* Source data
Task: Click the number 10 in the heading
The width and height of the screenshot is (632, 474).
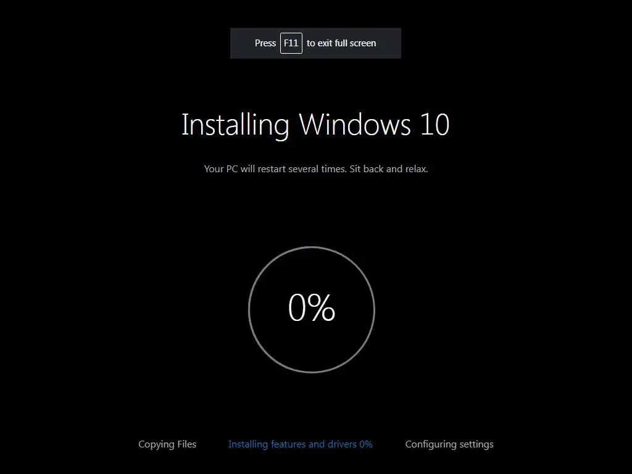Action: 435,124
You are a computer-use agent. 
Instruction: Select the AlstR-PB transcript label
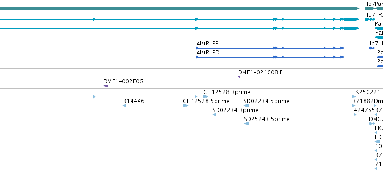[207, 44]
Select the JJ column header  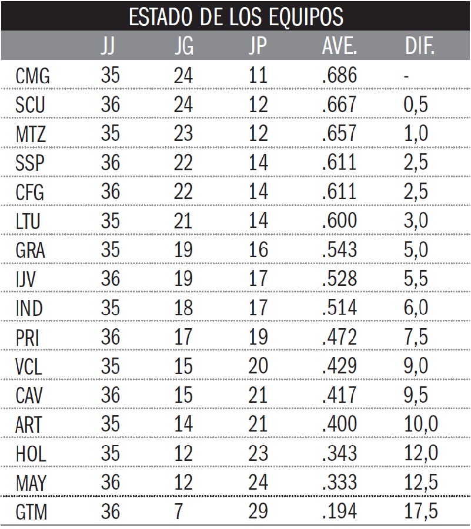point(108,45)
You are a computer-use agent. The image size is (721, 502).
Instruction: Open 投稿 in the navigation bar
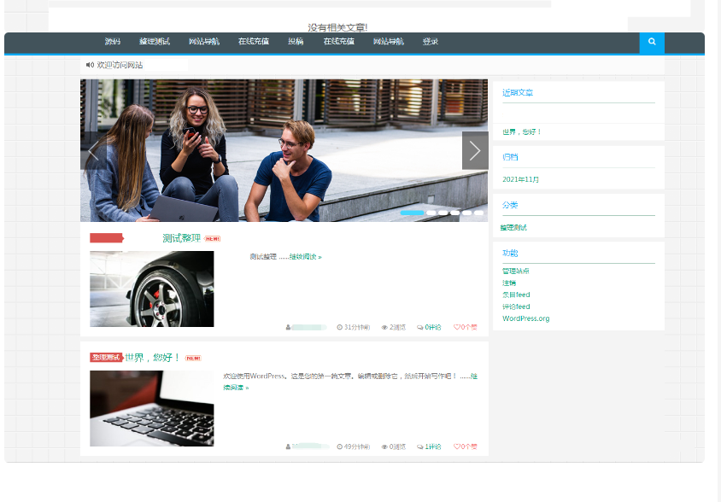(x=296, y=42)
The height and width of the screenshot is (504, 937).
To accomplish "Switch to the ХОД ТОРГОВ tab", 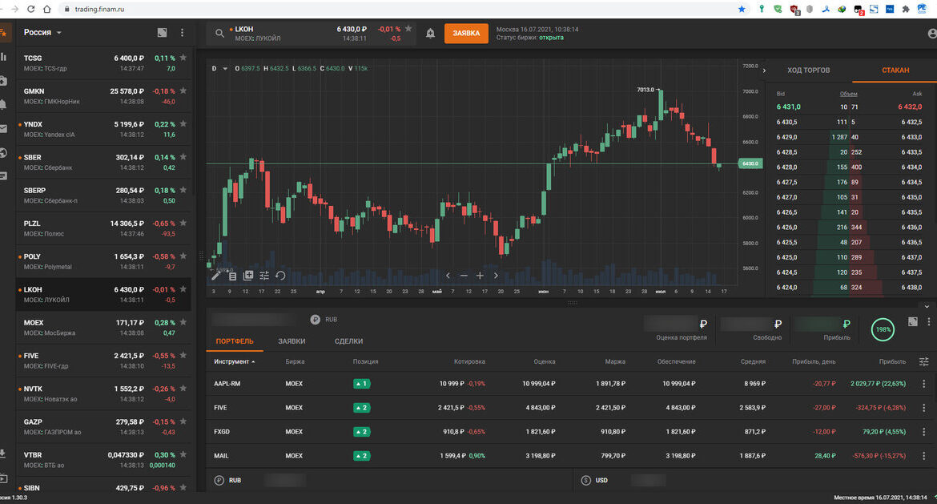I will 808,71.
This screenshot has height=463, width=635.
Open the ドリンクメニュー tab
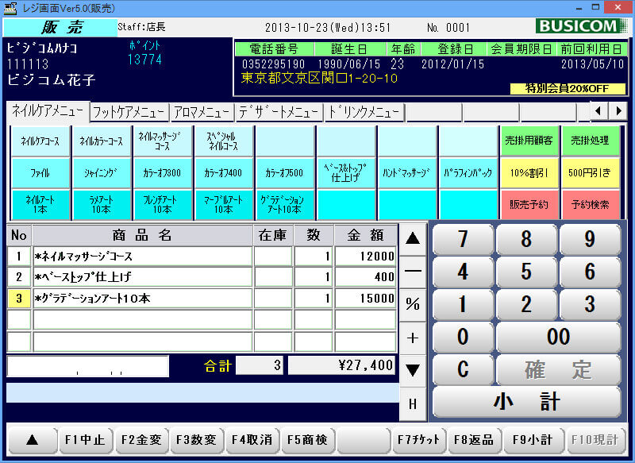(x=364, y=112)
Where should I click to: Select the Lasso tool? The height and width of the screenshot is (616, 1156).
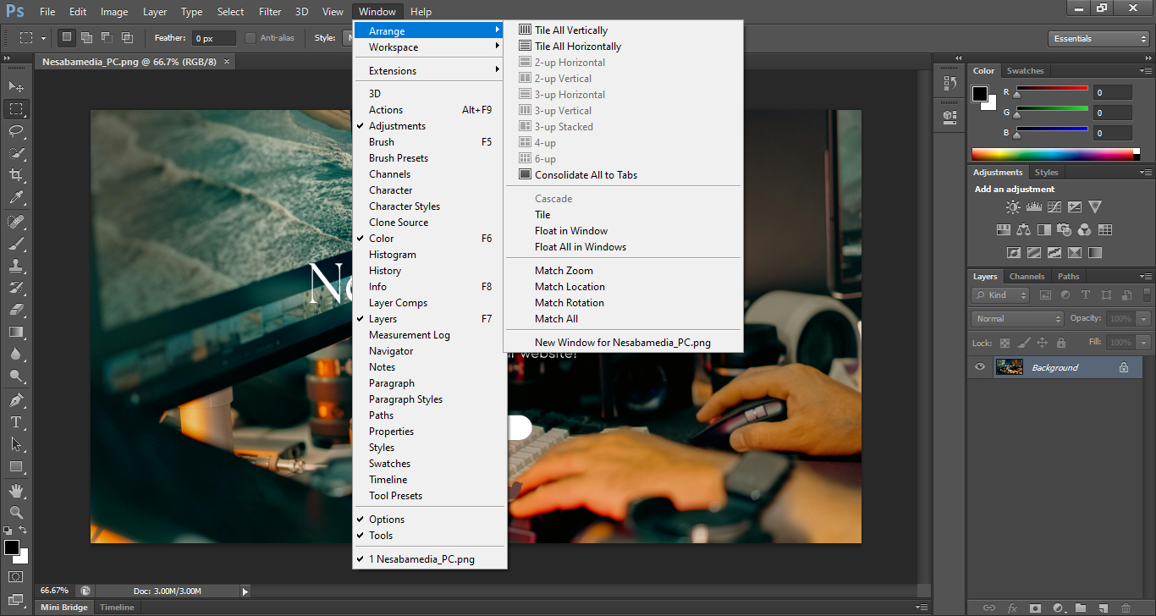[x=16, y=131]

* Exercise details
Nothing but the lines from the one with "This screenshot has height=463, width=635." through the last line of the records should appear in your answer, each exactly as written and without pictures.

* Response to the task
This screenshot has height=463, width=635.
Open the ドリンクメニュー tab
(x=364, y=112)
Where should I click to: Select the Lasso tool? The height and width of the screenshot is (616, 1156).
[x=16, y=131]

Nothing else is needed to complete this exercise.